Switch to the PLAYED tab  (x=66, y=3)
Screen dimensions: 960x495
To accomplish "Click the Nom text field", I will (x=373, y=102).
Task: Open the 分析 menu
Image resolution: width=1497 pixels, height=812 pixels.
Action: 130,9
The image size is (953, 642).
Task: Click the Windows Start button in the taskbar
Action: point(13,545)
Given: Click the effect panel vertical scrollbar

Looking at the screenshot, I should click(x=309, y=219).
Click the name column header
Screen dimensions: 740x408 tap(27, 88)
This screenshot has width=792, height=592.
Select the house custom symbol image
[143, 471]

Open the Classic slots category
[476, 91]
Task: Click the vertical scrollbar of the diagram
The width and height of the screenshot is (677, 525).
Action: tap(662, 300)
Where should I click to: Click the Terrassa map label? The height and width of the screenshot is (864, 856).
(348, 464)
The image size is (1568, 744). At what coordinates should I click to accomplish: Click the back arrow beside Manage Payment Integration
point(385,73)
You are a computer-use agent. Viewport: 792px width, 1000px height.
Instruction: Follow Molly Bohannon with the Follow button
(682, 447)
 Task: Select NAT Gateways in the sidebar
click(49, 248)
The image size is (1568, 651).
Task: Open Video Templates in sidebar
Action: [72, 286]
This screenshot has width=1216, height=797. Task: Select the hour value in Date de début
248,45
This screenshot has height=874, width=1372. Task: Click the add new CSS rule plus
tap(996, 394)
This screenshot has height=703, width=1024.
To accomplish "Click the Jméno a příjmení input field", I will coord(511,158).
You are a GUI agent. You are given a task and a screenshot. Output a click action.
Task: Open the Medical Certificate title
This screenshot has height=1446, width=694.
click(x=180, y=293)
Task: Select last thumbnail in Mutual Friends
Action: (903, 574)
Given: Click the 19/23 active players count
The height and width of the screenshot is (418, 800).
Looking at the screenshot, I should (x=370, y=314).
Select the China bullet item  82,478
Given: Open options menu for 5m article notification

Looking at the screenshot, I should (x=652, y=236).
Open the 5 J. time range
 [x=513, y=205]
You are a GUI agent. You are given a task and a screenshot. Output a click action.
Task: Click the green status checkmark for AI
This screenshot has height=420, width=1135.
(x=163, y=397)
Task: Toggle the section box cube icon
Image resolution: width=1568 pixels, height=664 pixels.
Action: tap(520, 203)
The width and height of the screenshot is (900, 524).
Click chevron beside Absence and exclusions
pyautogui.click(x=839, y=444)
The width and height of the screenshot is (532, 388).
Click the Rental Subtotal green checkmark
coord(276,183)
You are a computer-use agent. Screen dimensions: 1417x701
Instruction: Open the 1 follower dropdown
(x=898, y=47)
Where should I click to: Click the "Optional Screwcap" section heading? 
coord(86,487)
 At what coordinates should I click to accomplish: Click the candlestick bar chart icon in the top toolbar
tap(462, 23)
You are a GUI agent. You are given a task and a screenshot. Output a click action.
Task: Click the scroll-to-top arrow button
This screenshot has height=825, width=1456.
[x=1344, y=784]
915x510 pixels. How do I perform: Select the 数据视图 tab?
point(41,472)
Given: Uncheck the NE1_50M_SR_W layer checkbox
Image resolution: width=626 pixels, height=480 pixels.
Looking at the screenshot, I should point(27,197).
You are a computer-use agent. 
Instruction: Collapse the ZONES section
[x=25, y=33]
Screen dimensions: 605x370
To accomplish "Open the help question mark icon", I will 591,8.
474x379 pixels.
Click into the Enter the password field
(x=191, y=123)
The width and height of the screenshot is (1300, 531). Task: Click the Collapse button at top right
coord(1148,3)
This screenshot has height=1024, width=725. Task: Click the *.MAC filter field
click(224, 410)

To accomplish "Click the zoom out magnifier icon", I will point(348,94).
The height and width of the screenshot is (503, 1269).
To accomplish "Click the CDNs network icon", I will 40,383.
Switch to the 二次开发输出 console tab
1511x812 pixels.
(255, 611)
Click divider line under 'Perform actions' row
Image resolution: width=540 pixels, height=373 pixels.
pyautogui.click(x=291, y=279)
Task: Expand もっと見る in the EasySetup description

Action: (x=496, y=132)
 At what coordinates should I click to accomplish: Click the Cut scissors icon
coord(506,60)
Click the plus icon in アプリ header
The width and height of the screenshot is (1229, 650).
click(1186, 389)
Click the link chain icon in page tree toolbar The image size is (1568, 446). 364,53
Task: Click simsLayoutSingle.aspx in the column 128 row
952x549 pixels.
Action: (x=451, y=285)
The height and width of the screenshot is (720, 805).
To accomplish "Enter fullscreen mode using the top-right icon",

- - -

### About this task
Print exactly, and only, the lines of the material above that run from the one containing "The height and width of the screenshot is (720, 805)." through its last line.

### Output of the task
The height and width of the screenshot is (720, 805).
To accomplish "Enter fullscreen mode using the top-right icon",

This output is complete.